**Work to be completed:** Every line from the one containing "ЛДПР Рязань (996, 1412)" to the one containing "На реставрацию мечети" in the records below, both included, must be set down exactly, and no other line.

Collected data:
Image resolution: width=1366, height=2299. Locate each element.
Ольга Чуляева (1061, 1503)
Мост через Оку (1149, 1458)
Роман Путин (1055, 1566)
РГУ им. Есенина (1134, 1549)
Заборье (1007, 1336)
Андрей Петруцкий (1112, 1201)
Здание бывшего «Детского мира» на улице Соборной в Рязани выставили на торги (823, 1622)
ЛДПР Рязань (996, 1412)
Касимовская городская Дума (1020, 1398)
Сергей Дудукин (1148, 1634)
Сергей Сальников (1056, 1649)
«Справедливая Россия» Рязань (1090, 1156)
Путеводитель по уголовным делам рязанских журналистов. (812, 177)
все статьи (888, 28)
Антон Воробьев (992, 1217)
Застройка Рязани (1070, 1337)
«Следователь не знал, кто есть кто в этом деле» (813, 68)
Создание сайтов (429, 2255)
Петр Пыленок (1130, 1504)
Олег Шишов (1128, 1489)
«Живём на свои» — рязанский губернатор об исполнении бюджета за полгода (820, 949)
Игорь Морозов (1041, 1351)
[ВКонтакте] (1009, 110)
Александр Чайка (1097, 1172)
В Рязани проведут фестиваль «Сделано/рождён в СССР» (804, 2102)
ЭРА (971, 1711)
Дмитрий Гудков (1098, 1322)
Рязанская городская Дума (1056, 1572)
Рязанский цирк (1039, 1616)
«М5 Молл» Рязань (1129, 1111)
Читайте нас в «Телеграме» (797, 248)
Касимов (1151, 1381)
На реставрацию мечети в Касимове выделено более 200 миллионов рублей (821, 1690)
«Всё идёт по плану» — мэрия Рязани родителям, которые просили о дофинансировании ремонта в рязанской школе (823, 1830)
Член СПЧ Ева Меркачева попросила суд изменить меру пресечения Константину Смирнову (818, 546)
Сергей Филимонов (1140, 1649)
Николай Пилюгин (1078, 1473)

**Written response:**
ЛДПР Рязань (996, 1412)
Касимовская городская Дума (1020, 1398)
Сергей Дудукин (1148, 1634)
Сергей Сальников (1056, 1649)
«Справедливая Россия» Рязань (1090, 1156)
Путеводитель по уголовным делам рязанских журналистов. (812, 177)
все статьи (888, 28)
Антон Воробьев (992, 1217)
Застройка Рязани (1070, 1337)
«Следователь не знал, кто есть кто в этом деле» (813, 68)
Создание сайтов (429, 2255)
Петр Пыленок (1130, 1504)
Олег Шишов (1128, 1489)
«Живём на свои» — рязанский губернатор об исполнении бюджета за полгода (820, 949)
Игорь Морозов (1041, 1351)
[ВКонтакте] (1009, 110)
Александр Чайка (1097, 1172)
В Рязани проведут фестиваль «Сделано/рождён в СССР» (804, 2102)
ЭРА (971, 1711)
Дмитрий Гудков (1098, 1322)
Рязанская городская Дума (1056, 1572)
Рязанский цирк (1039, 1616)
«М5 Молл» Рязань (1129, 1111)
Читайте нас в «Телеграме» (797, 248)
Касимов (1151, 1381)
На реставрацию мечети в Касимове выделено более 200 миллионов рублей (821, 1690)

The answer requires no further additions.